Click here to Download Contest Material Click here to Download the private keys

We provide a specimen file (with one example per digital signature scheme), alongside a corresponding solution (note that the solution is not necessarily unique), in the format that should be used to submit the results.

Click here to Download the specimen file Click here to Download the solutions

The format for the contest material is a zip archive. In the archive there is a file named content.txt that describes the content:

• its first line is the name of the target file, that is the file for which the signatures should be forged;
• the second line contains an integer that says how many public keys there are in the archive;
• then for every public key there is a line with two entries: the name of the key (a single capital letter), and a letter representing its type (that is the corresponding digital signature algorithm): "r" for RSA, "d" for DSA, "e" for ECDSA.

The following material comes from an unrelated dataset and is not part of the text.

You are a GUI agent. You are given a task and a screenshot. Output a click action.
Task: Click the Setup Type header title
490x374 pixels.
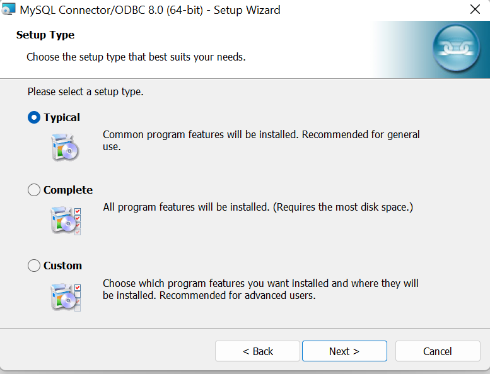click(x=45, y=35)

Then there is the target file and a folder for every public key (with the corresponding name). In each folder there is a file txt:

• its first line is the letter that identifies the key type ("r" for RSA, "d" for DSA, "e" for ECDSA);
• the second line contains a letter that identifies the hash algorithm used: "m" for MD5, "s" for SHA1;
• the third line contains an integer that says how many files (and corresponding signatures) there are inside the folder;
• then there is a blank line;
• the next two or four lines (depending on the key type) describe the public key (see the Mathematical Framework section below for details on the algorithms and the notation):
  • for RSA keys there is a line with the integer n and one with the integer e;
  • for DSA keys there are three lines containing the parameters p, q, g and a fourth one with the public key y
  • for ECDSA keys there's a line with the cardinality of the base field q, a line containing the coefficients A, B of an elliptic curve E of the form y² = x³ + A·x + B, defined over F_q. The next two lines represent the base point G and the public key point Q via their coordinates (X, Y).
• then the signatures (one per file) follow, with the following format:
  • a blank line;
  • the name of the signed file;
  • the signature: for RSA is a single line containing σ, for DSA and ECDSA two lines containing r and s.

Participants are required to forge a signature of the target file for each public key given.

Warning for Windows users: If you open the files (i.e. in bloc notes) you might see everything on a single line. It should not be too difficult to process them manually or automatically to have each public key in the appropriate format.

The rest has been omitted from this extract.